AVAILABLE RECORDS —
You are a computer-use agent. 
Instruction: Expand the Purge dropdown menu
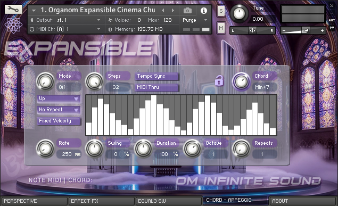pos(195,20)
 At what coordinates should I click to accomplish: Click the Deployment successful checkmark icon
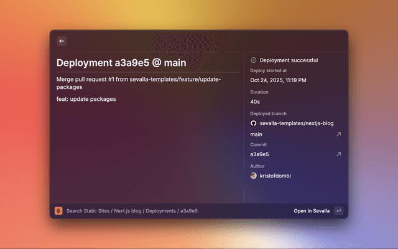pyautogui.click(x=254, y=60)
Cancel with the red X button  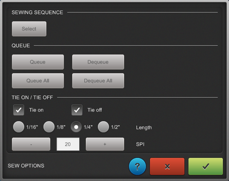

EXERCISE DETAILS —
Leaving out the pictures, please transcribe exactly the lines from the one that holds "At what coordinates" through the last line of the entries above, both included.

RESPONSE FOR THIS EXERCISE —
 At what coordinates should I click to accomplish: Click the Deployment successful checkmark icon
pyautogui.click(x=254, y=60)
Cancel with the red X button  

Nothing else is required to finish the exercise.